Norma was not amused. Even though it might be said that she'd made herself an absurdly obvious target for this sort of thing. And even though, when she began to threaten libel suits against those who were ridiculing her, it might be - and indeed was - said that, you know, Norma Nathan can dish it out but she sure can't take it.
"It was a very difficult first eight months," says Norma. "I was buying what other people were saying about the column, that it was not real journalism and so forth. I became very self-conscious about it and started breaking out in hives. One thing I wasn't prepared for was that, unlike the Lawrence Eagle-Tribune (where she'd been previously employed as a political reporter), when you put something in the Herald, people read it and react. I can remember the exact moment when my attitude changed. It was the day that Paul Szep (the Globe's editorial cartoonist) said, 'Why don't you relax and enjoy it? Everybody else does.' So I stopped paying so much attention to myself. That was the big thing."
Norma Nathan does inspire contrary reactions. "She's like lima beans; you either love her or hate her," suggested Charlie Stuart, who was master of ceremonies for Channel 2's now-canceled variety series, The Club, on which Norma made bizarre cameo appearances as "the Mouth," a disguised and intentionally silly restaurant critic.
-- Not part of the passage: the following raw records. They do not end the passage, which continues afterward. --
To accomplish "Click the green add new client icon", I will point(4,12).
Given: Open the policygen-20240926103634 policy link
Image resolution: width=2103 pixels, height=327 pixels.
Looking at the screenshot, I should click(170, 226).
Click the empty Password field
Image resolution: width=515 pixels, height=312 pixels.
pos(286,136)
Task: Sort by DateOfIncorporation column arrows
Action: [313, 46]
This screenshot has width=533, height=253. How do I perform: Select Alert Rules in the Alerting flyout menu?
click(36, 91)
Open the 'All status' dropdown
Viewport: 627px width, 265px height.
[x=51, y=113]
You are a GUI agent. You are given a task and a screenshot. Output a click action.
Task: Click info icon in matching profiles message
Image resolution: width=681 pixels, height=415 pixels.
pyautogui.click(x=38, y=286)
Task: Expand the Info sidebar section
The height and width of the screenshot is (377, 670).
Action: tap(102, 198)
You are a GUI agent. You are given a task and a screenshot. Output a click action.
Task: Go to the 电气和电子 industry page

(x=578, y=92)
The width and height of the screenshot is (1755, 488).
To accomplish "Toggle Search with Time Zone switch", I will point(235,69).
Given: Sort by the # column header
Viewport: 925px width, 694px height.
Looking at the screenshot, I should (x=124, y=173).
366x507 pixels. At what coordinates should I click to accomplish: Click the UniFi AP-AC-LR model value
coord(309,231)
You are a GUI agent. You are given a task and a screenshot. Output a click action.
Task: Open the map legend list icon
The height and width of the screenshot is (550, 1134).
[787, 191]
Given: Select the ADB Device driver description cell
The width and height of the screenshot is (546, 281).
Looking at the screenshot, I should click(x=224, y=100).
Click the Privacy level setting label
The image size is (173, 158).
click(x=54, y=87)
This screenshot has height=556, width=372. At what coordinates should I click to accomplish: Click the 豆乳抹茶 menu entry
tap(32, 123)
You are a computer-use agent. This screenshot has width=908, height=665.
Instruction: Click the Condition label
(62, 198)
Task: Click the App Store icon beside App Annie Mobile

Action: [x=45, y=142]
"Norma invites hostility; Norma is vicious," said one of her long-time North Shore associates. "I would never take a job like that because you end up with people hating you," countered Cambridge author Anne Bernays, a frequent subject of the column's gossipy "Eye-tems." "But Norma is not a bitch at all. She's a nice woman, a lovely mother."
"She's filled with venom, always looking for the vicious part of a story," contended a press agent who says he refuses to return Norma's phone calls. "You hear the word 'bitch' from guys who don't expect her level of honesty," responds Andrew Coburn, who was her city editor for a decade in Lawrence.
Can all of this really apply to the same woman? Yes - and more. "She's a chameleon," offered a woman who's been active with Norma in liberal Democratic Party politics. "She presents a different face to you at different times. If she's feeling light and gay and comfortable, she'll reflect that. But if she's after a story, she cares so deeply about getting it that she can't see beyond it. I'm afraid to talk to her now. I cannot trust her to keep the quotes confidential, because she feels that the public's right to know is more important."
"Norma is an extraordinarily bright and capable woman," summed up another North Shore person who's close. "It's a pleasure and a delight to be with her. But she's also a complete loon."